** START PAGE EXCERPT **
In general, the more polar the solvent, the more efficiently it will compete with the solute for the hydroxyl sites on the silica, and the more quickly the solute will move down the column, or up the TLC plate. Often mixtures of solvents are used in the lab as the eluent, include hexane and ethyl acetate (for mid polarity compounds), dichloromethane and methanol (for high polarity compounds).

Running and visualising TLC plates

For an example of how to run a TLC take a look at our experiment ‘Chromatography of painkiller drugs‘.

In order to perform TLC analysis, you need to spot a tiny amount of your mixture onto the TLC plate. The best way to do this is to dissolve a small amount of your sample in a  relatively volatile solvent (e.g. dichloromethane) and to load it using a micro-pipette. These can be made with  Bunsen burner from glass capillary tubes or pipettes.

In this video the glass blower, Steve Williams, at the University of Birmingham, is making micro-pipettes from a large glass pipette. He heats the middle of the pipette until the glass softens, and then takes it out of the flame and pulls the two halves apart. Once it cools the thin tube of pulled glass can be broken into approximately 6 cm lengths.
** END PAGE EXCERPT **
[TO BE DONE]
a: In the chromatography passage, which solvent mixture is given for high polarity compounds?
b: Write the next part of the chromatography passage, starting after its final sentence about breaking the pulled glass into lengths.
** START DATA SHOWN **
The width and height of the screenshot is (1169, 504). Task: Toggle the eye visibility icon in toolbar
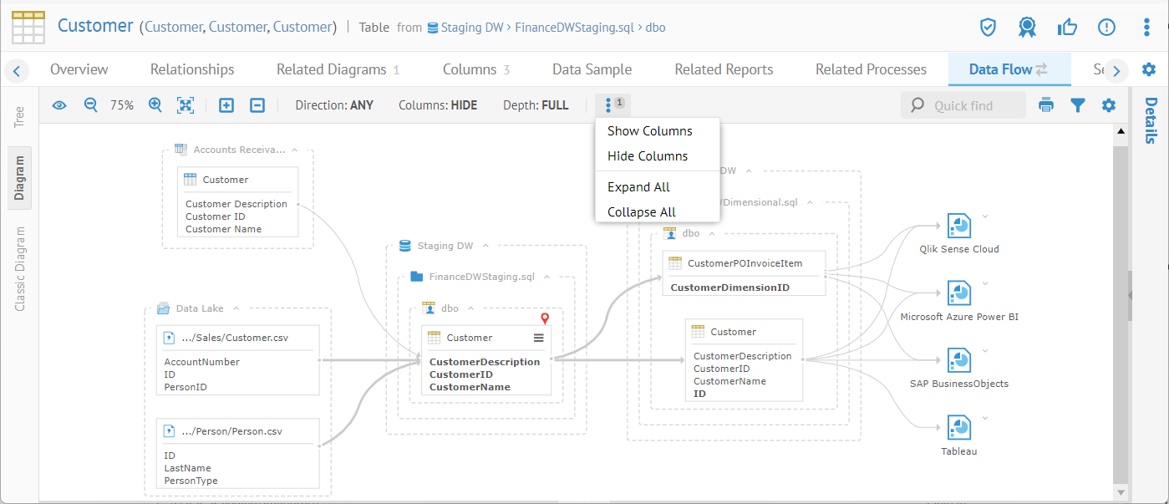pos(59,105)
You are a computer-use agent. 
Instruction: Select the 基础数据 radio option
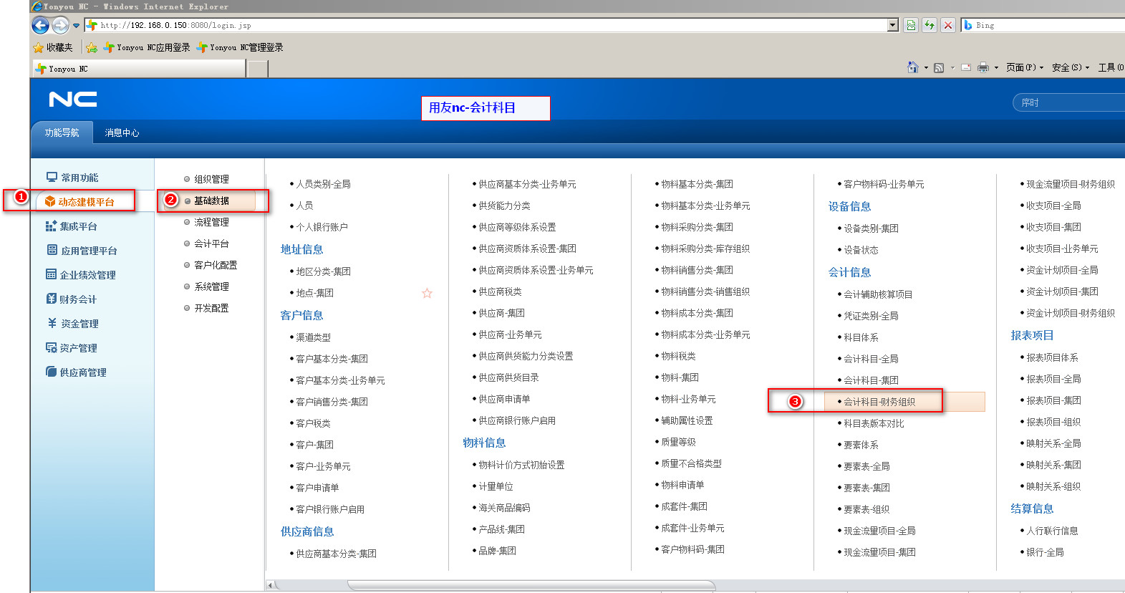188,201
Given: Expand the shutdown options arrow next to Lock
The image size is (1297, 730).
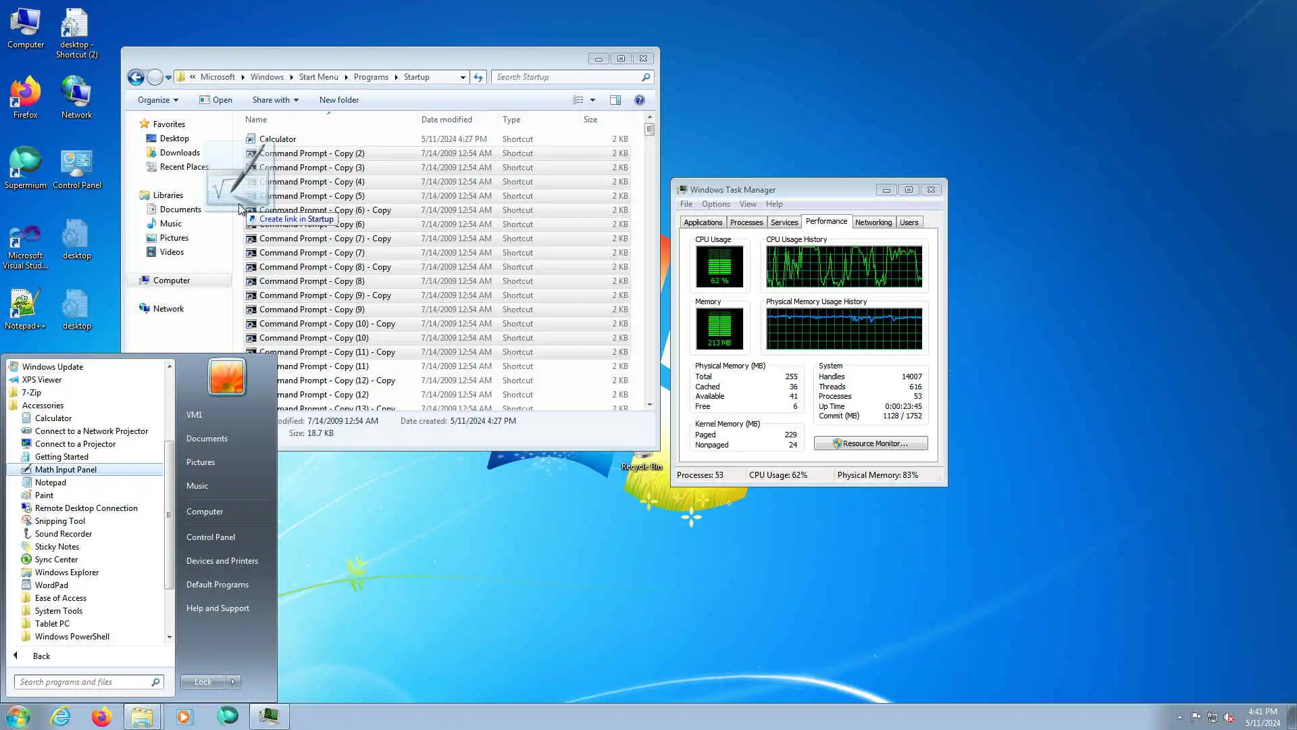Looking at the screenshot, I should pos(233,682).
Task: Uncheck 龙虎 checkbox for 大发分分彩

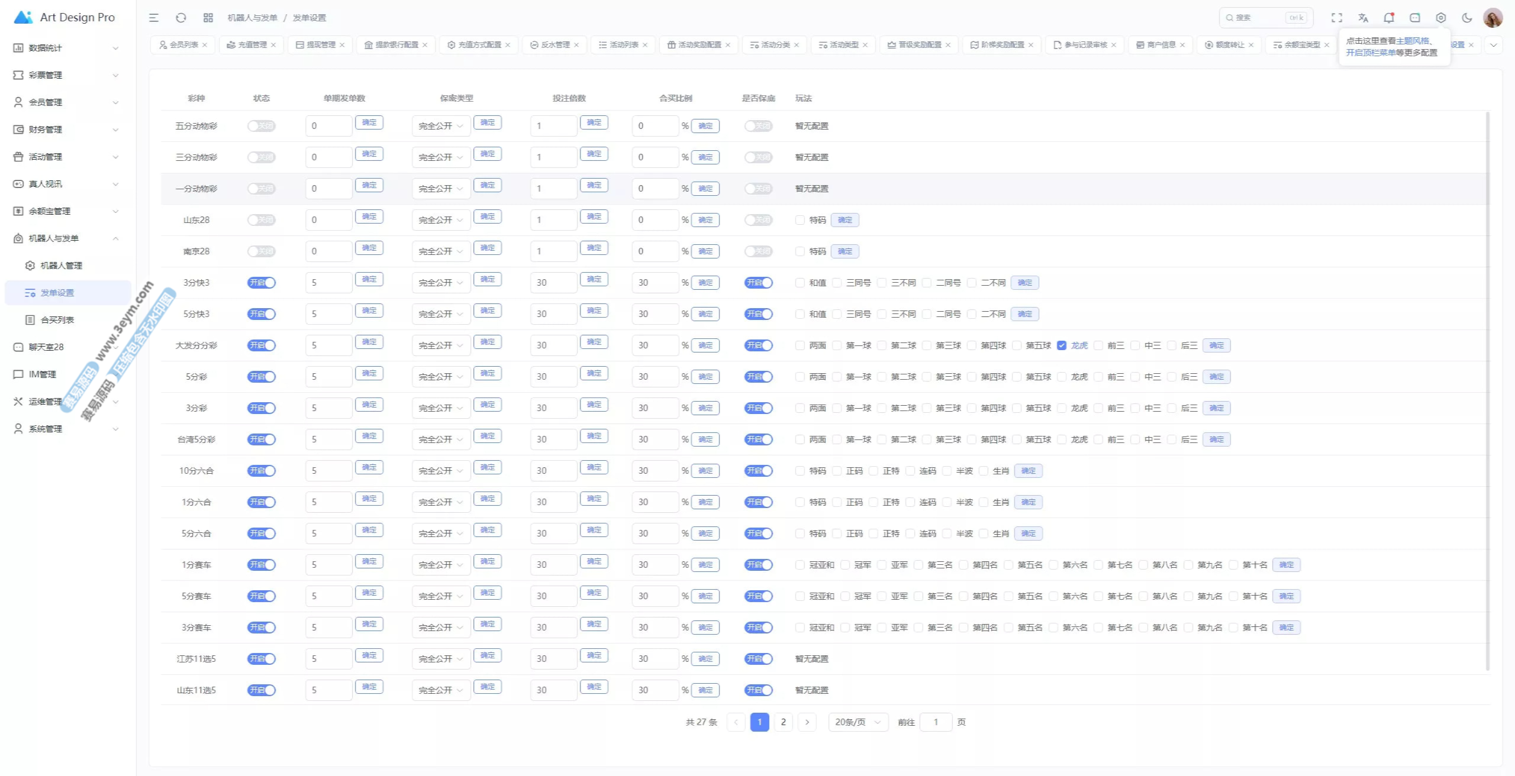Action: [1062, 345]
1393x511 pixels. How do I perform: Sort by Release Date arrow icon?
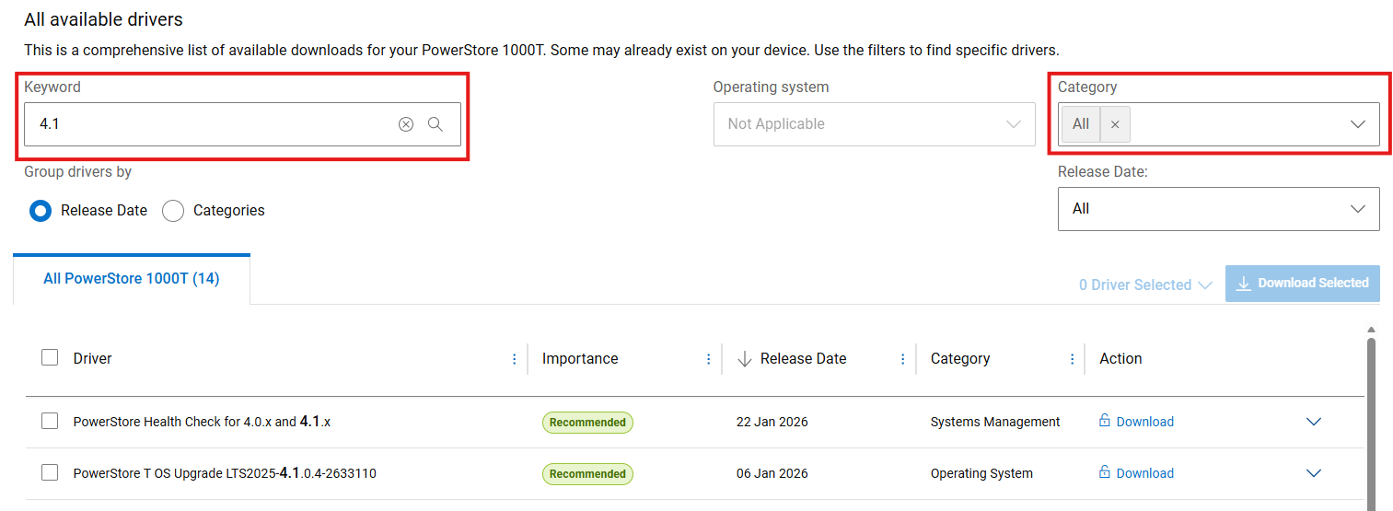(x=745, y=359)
** END DATA SHOWN **
[TASK-BY-TASK RESULTS]
a: Dichloromethane and methanol.

b:
spottingtlc

To load your TLC plate, first draw a line on the plate in pencil (not ink as this will run with the solvent up the plate) 1.0 cm from the bottom of the plate; this marks the starting point of your samples. Be careful to mark the silica gently, without scoring it. Then dip a micro-pipette into a solution of your sample, and make a tight spot on the plate by lightly touching the plate on the baseline at a marked point. If you are able to visualise your compound by UV, check the plate before you develop it, to make sure the sample is strong enough to see. If the sample is too weak, allow the spot to dry and reapply. This can be done several times, but allow the spot to dry each time to keep the spot size small. You can reuse the same micropipette, as long as you draw up some blank solvent and spot it onto some paper towel, between samples.

In order to develop the TLC, the easiest way to make a developing tank is with a small beaker and a watch glass, or a wide-mouthed screw-top glass jar. Line the inside of the tank with some filter paper (this helps to keep the tank saturated with solvent), and put your eluent in the bottom, so that it only comes 0.5 cm high up the tank walls.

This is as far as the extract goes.